Re: [HACKERS] mdnblocks is an amazing time sink in huge relations

From: Tom Lane <tgl(at)sss(dot)pgh(dot)pa(dot)us>
To: "Hiroshi Inoue" <Inoue(at)tpf(dot)co(dot)jp>
Cc: pgsql-hackers(at)postgreSQL(dot)org
Subject: Re: [HACKERS] mdnblocks is an amazing time sink in huge relations
Date: 1999-10-19 03:10:54
Message-ID: 1689.940302654@sss.pgh.pa.us
Views: Raw Message | Whole Thread | Download mbox | Resend email
Thread:
Lists: pgsql-hackers

"Hiroshi Inoue" <Inoue(at)tpf(dot)co(dot)jp> writes:
>> a shared cache for system catalog tuples, which might be a win but I'm
>> not sure (I'm worried about contention for the cache, especially if it's
>> protected by just one or a few spinlocks). Anyway, if we did have one
>> then keeping an accurate block count in the relation's pg_class row
>> would be a practical alternative.

> But there would be a problem if we use shared catalog cache.
> Being updated system tuples are only visible to an updating backend
> and other backends should see committed tuples.
> On the other hand,an accurate block count should be visible to all
> backends.
> Which tuple of a row should we load to catalog cache and update ?

Good point --- rolling back a transaction would cancel changes to the
pg_class row, but it mustn't cause the relation's file to get truncated
(since there could be tuples of other uncommitted transactions in the
newly added block(s)).

This says that having a block count column in pg_class is the Wrong
Thing; we should get rid of relpages entirely. The Right Thing is a
separate data structure in shared memory that stores the current
physical block count for each active relation. The first backend to
touch a given relation would insert an entry, and then subsequent
extensions/truncations/deletions would need to update it. We already
obtain a special lock when extending a relation, so seems like there'd
be no extra locking cost to have a table like this.
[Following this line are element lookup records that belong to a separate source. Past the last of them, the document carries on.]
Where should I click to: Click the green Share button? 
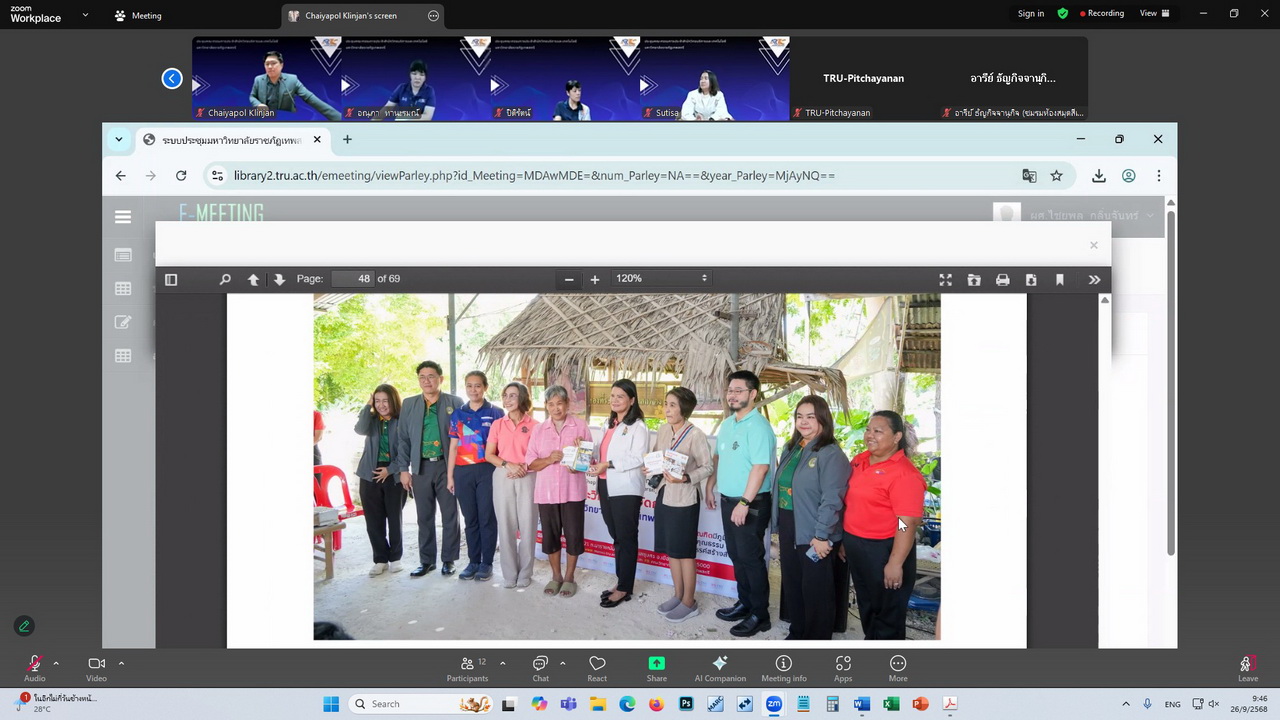[x=656, y=668]
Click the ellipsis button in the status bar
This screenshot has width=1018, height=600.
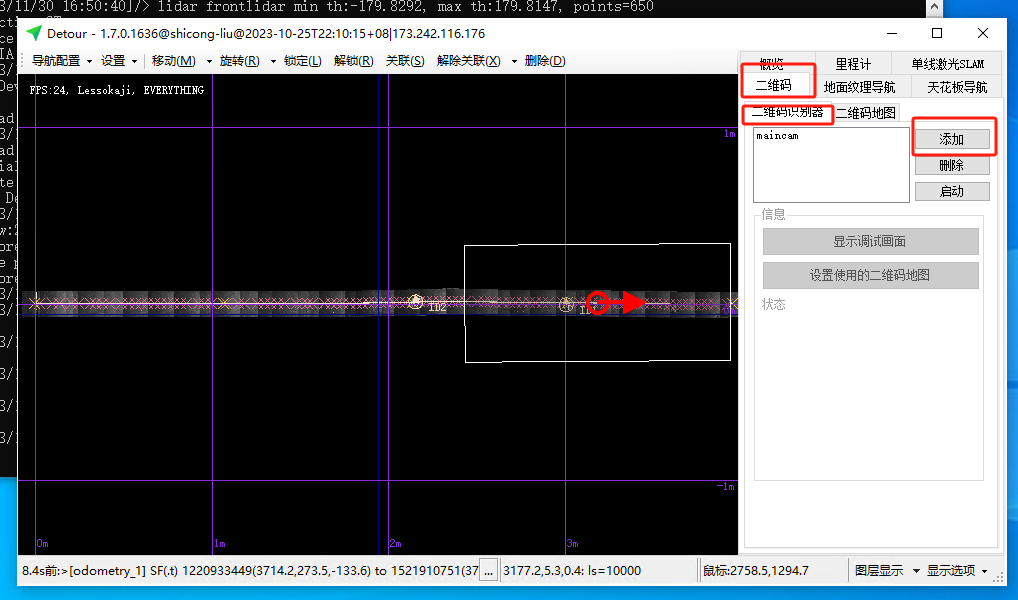pyautogui.click(x=488, y=571)
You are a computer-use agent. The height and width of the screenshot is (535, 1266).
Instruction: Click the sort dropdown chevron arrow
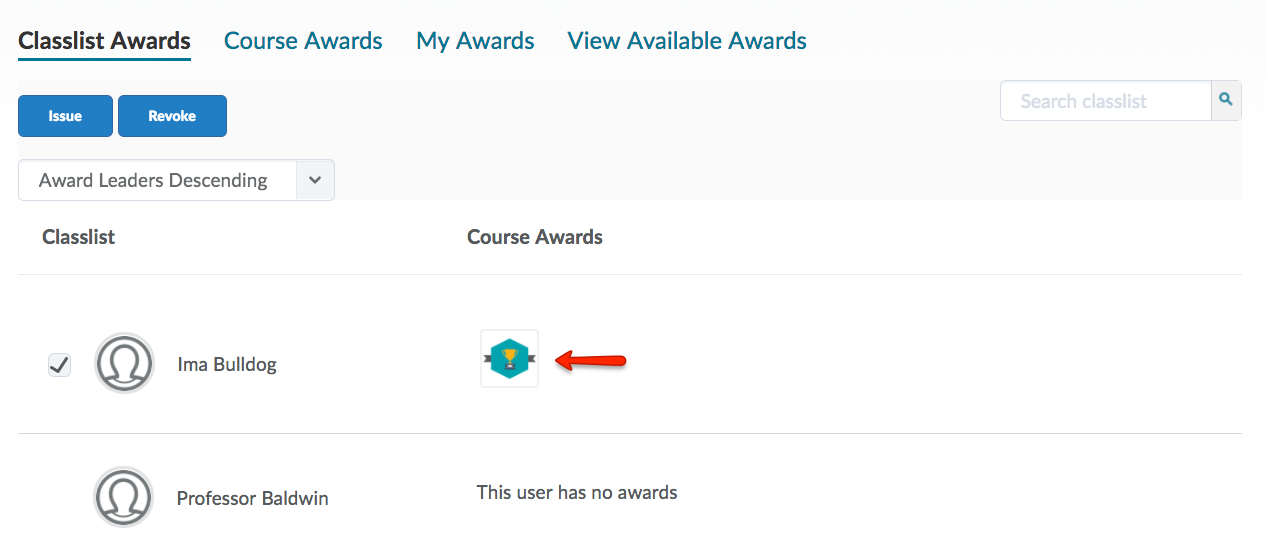tap(315, 180)
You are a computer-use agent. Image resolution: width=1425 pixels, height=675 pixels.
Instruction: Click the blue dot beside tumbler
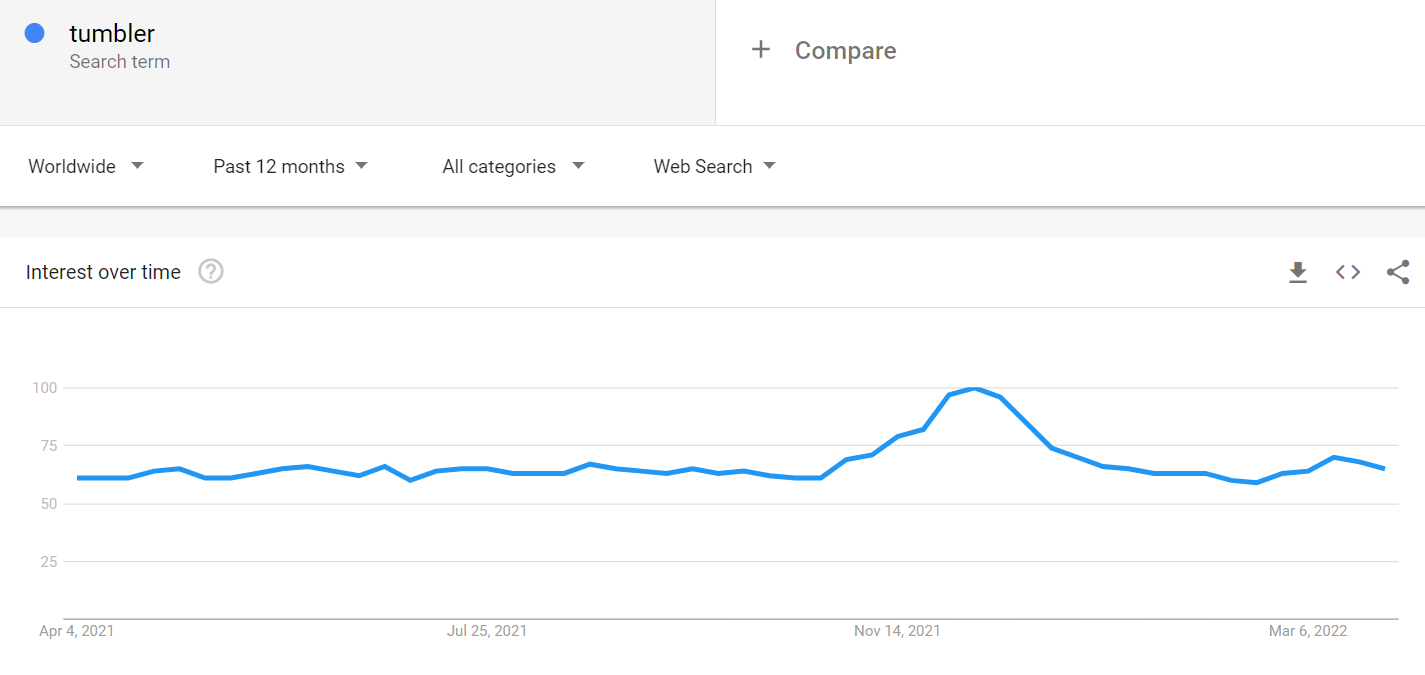click(34, 33)
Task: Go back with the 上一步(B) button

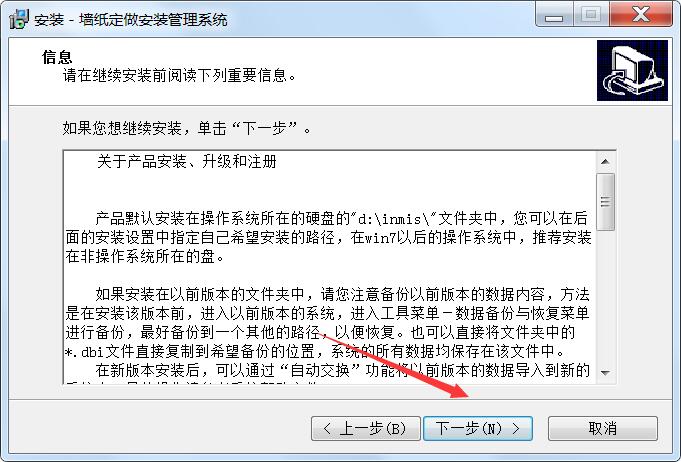Action: click(x=366, y=429)
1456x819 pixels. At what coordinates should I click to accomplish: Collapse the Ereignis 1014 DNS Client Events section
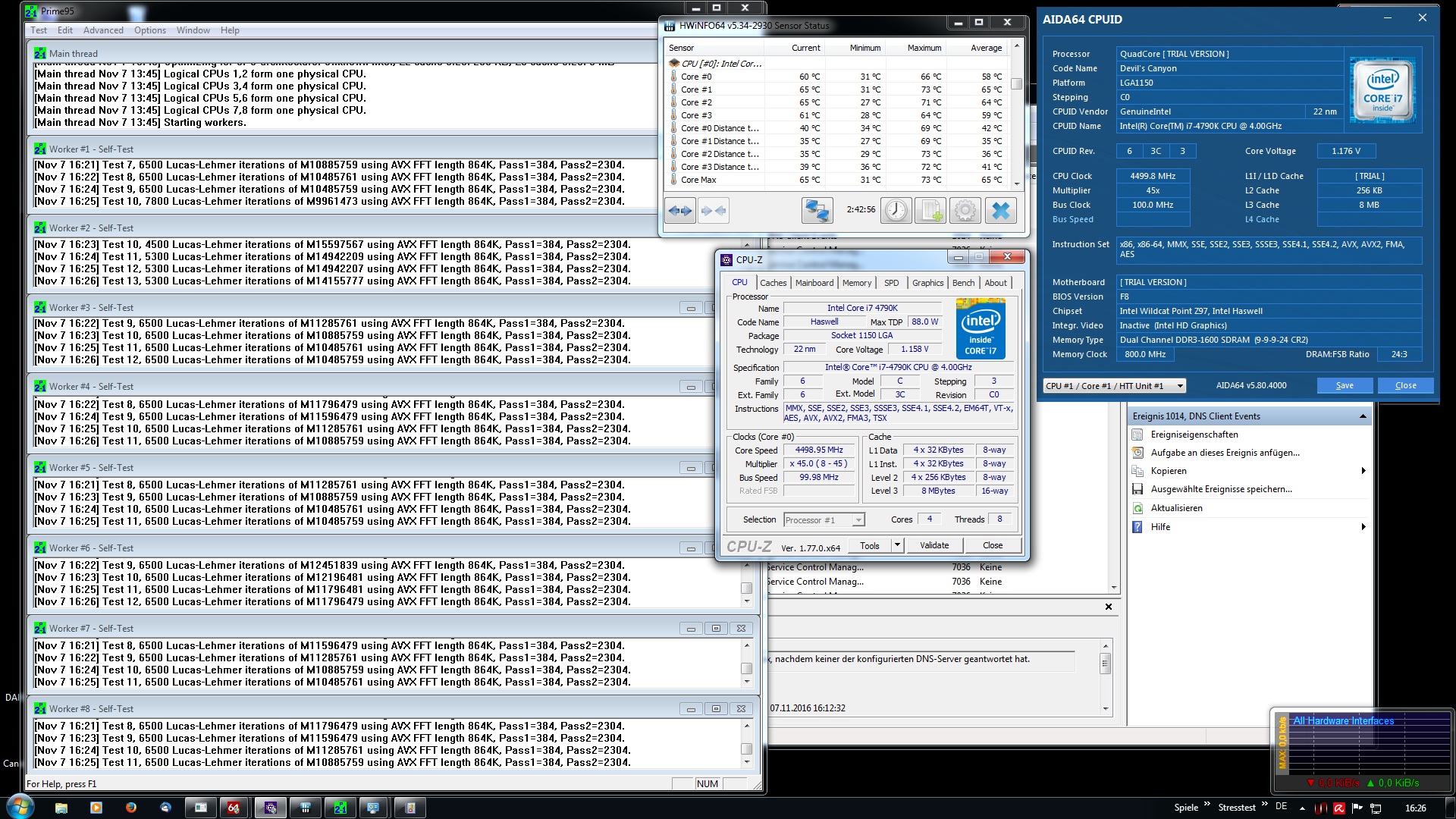click(x=1363, y=416)
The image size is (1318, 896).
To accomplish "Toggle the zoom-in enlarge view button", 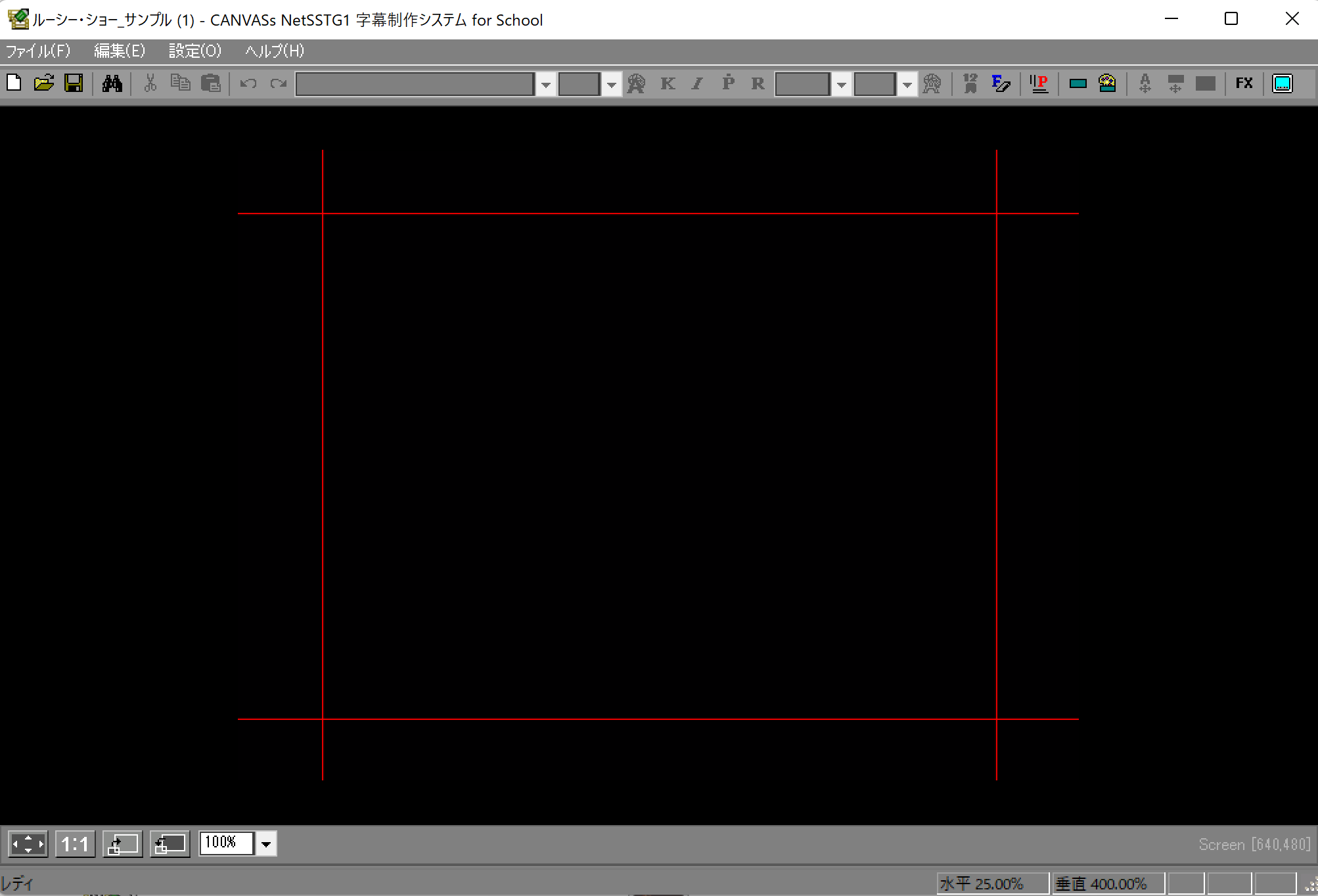I will (x=123, y=844).
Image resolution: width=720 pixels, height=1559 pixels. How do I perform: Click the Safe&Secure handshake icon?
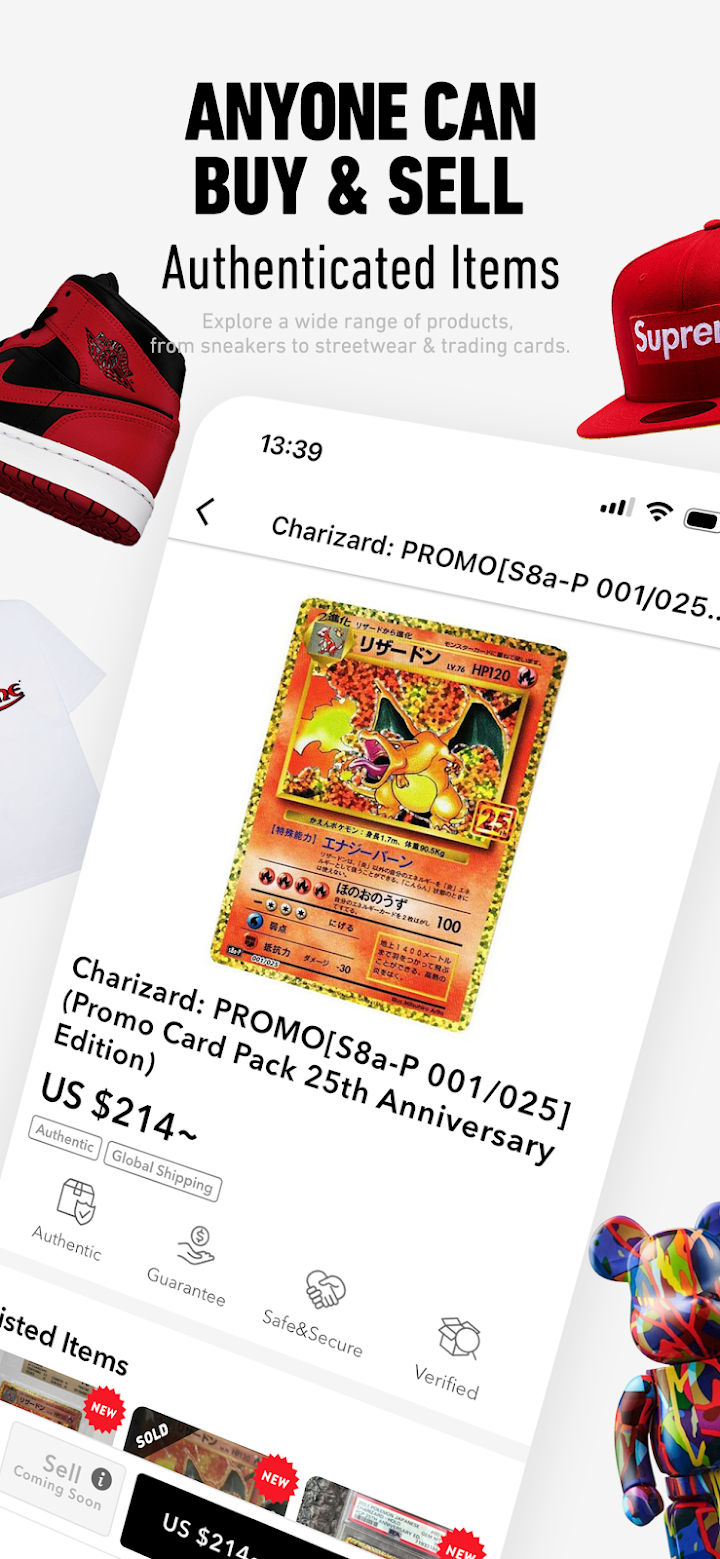tap(325, 1290)
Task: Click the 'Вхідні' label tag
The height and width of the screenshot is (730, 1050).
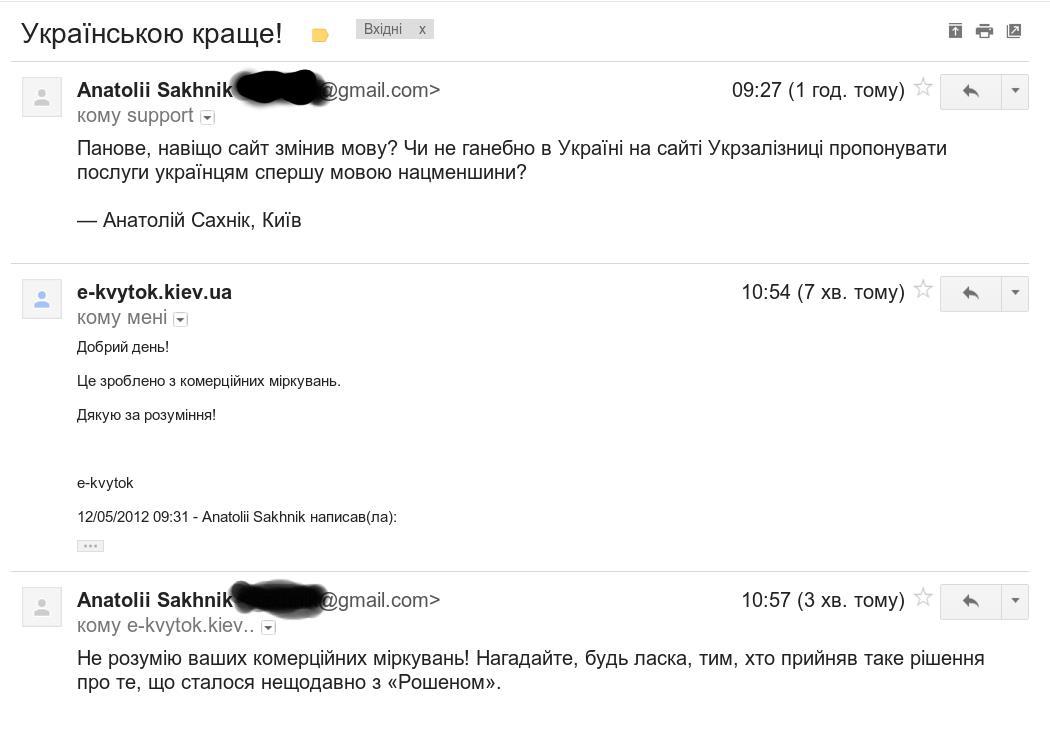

Anyone up for actually implementing this ;-) ? I have other things
I want to work on...

>> Well, it seems to me that the first misbehavior (incomplete delete becomes
>> a partial truncate, and you can try again) is a lot better than the
>> second (incomplete delete leaves an undeletable, unrecreatable table).
>> Should I go ahead and make delete/truncate work back-to-front, or do you
>> see a reason why that'd be a bad thing to do?

> I also think back-to-front is better.

OK, I have a couple other little things I want to do in md.c, so I'll
see what I can do about that. Even with a shared-memory relation
length table, back-to-front truncation would be the safest way to
proceed, so we'll want to make this change in any case.

> Deletion is necessary only not to consume disk space.
>
> For example vacuum could remove not deleted files.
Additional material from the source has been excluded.